Dani Ushizima aims to aggregate value to scientific data by constructing models, algorithms and software that leverage unlabeled massive datasets and curations by scientists, embedding prior knowledge of specific science areas. Knowledge has been prospected in three ways: (a) inclusion of domain experts for a fully immersive collaboration; (b) mining of massive datasets, including image and text; (c) exploration of advanced algorithms in machine learning, e.g. convolutional neural networks. Ushizima is the Image Processing Team Leader for the Center of Advanced Mathematics for Energy Research Applications (CAMERA) at the Lawrence Berkeley National Laboratory, and a data scientist at the Berkeley Institute for Data Sciences at UC Berkeley. Read her full bio.

Interview with Daniela Ushizima of Lawrence Berkeley National Lab

Q: Artificial intelligence (AI) techniques have sent vast waves across healthcare, even fueling an active discussion of whether AI doctors will eventually replace human physicians in the future. Do you believe that human physicians will be replaced by machines in the foreseeable future? What are your thoughts?

A: I really hope that human physicians will not be replaced by machines in the foreseeable future, but I do believe that the instruments human physicians will be able to use will change dramatically the modus operandi. It is clear that the we need to scale healthcare to ever growing populations, and AI-enhanced instruments may help professionals bridge this gap.

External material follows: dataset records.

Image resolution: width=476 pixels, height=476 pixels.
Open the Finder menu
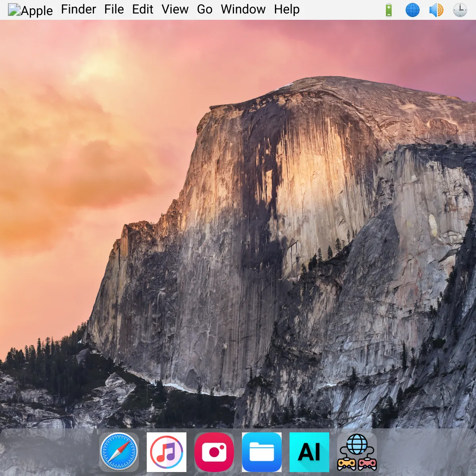coord(79,10)
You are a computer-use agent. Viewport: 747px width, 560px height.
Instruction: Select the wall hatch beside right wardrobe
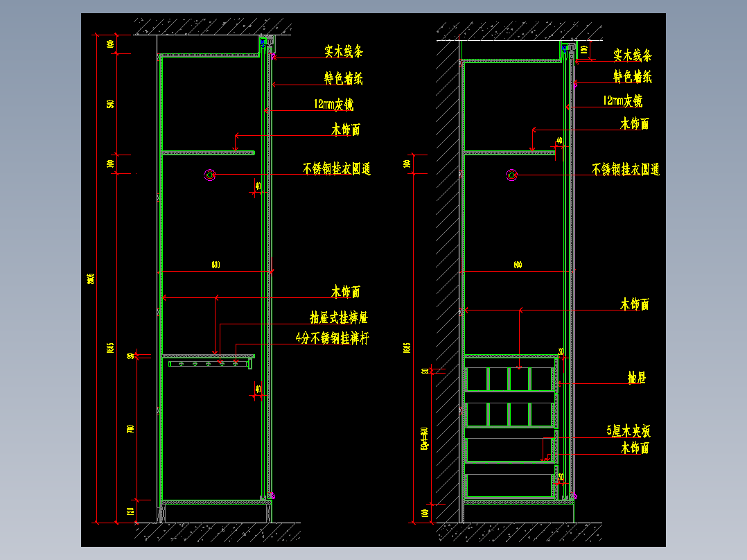[448, 281]
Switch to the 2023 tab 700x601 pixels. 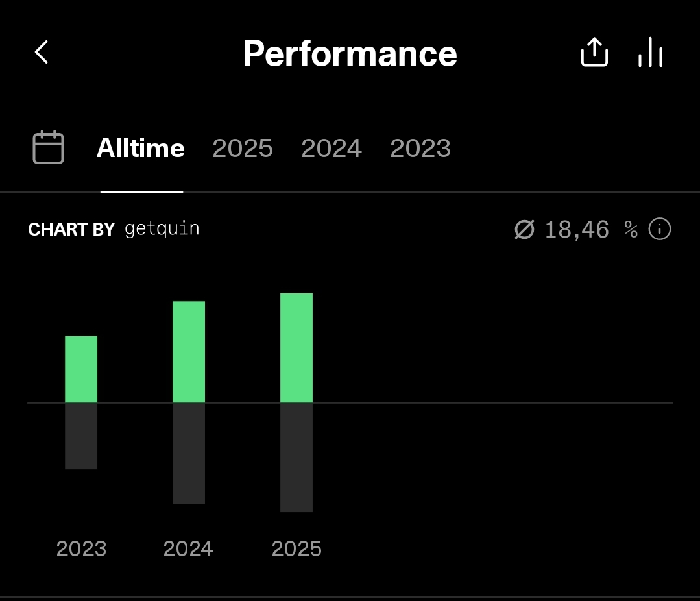pos(420,149)
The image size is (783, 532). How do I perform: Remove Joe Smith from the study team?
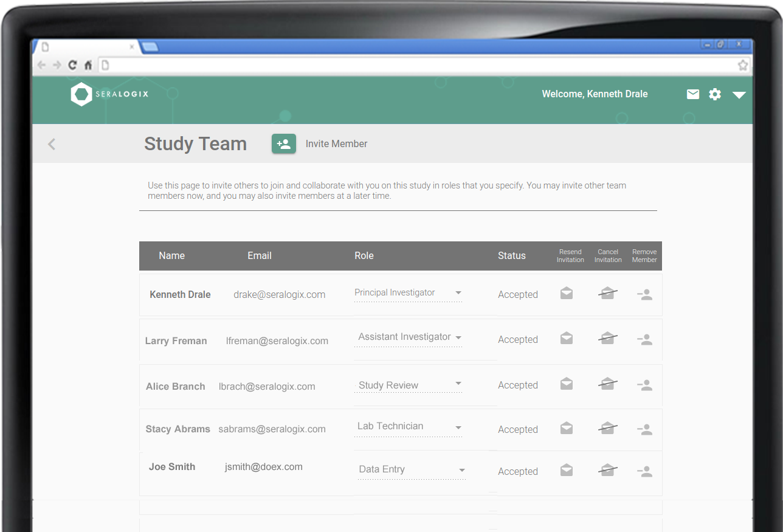point(644,471)
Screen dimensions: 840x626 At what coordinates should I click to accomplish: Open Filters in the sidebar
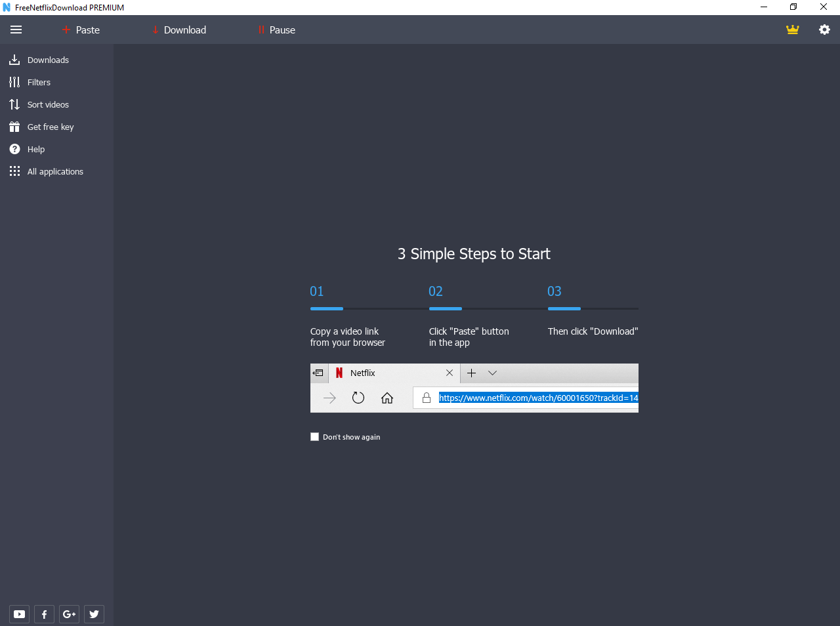[x=39, y=83]
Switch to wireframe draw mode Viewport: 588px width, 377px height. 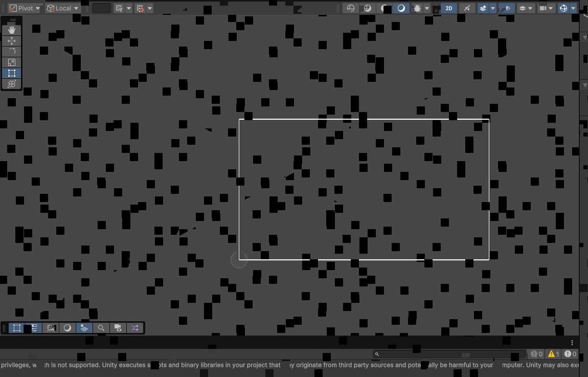[x=351, y=8]
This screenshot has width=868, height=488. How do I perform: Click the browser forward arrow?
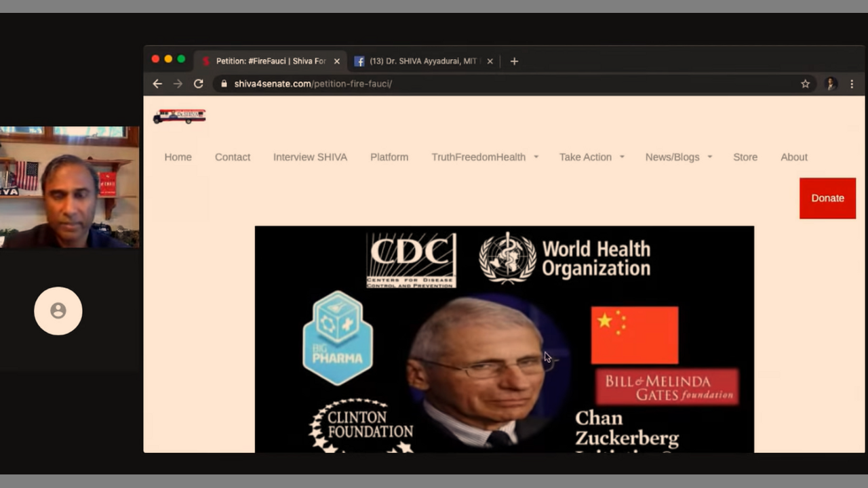point(178,83)
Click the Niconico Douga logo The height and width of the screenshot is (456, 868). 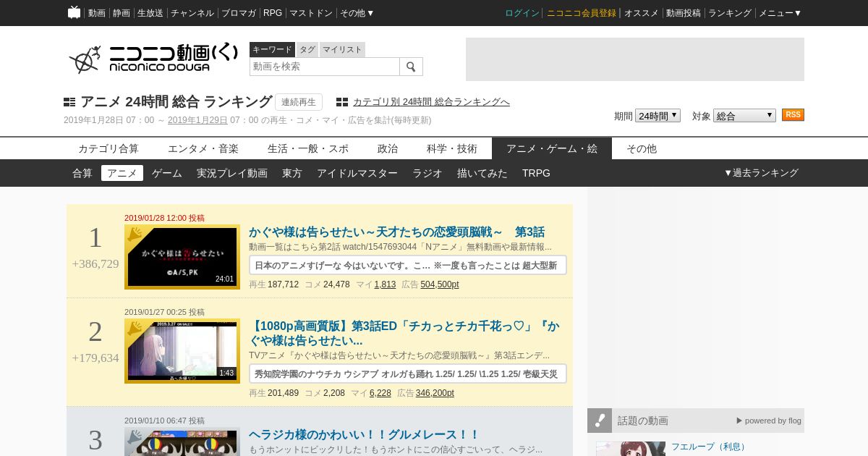pyautogui.click(x=153, y=58)
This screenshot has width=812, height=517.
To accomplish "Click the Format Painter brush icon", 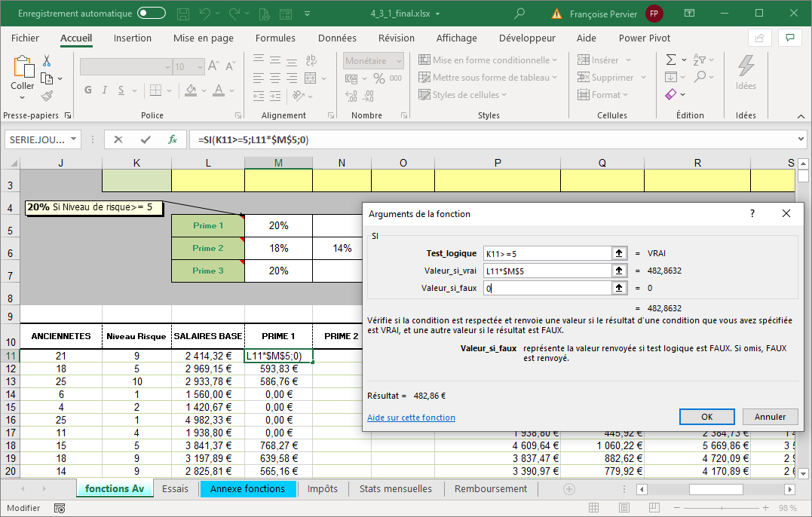I will coord(47,96).
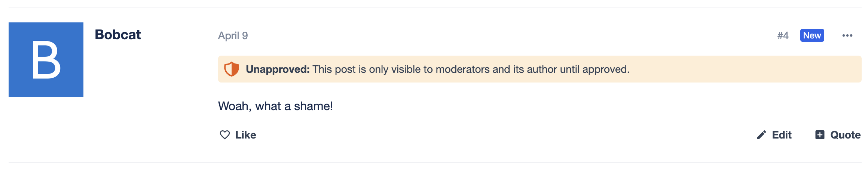Image resolution: width=868 pixels, height=171 pixels.
Task: Click the orange shield moderation icon
Action: click(232, 69)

Probably I’m rather optimistic about job maintenance and even job creation, here is why: First, people won’t be replaced: instead, we will need to equip the growing number of people involved with healthcare with new tools, especially in light of growing regulations and verification requirements. Second, new jobs will be created for people that regulate how these mathematical models are performing, and verify if they are improving by positive feed-back loops using humans and data – only by having people in the loop we will be able to avoid algorithms that perpetuate inequalities and are able to hold people responsible for creating or using models accountable. We need independent institutions to audit algorithms: A “Good Housekeeping” or “Consumer Reports” seal of approval. Third, digital democracy can help educate more people about how to extract information from big data, how to aggregate value to data collected by others, and how to generate more companies and more jobs.

As an example, a friend of mine believes that not everybody is born to analyze data while I insist that data science must be a second nature, what we need is education in the area. If you think about us as humans, only a few hundred years ago (Renaissance), that’s exactly how people felt about reading, and look at us today, reading while we walk and while we eat! Another example was the “human computers”, an activity attributed to women, nicely depicted in the movie Hidden Figures – today huge masses look for jobs in computing. Besides disruptive technology, we need to be prepared for disruptive behavior.

Q: Can you provide some use cases that have already successfully demonstrate the value of AI/Machine Learning in healthcare?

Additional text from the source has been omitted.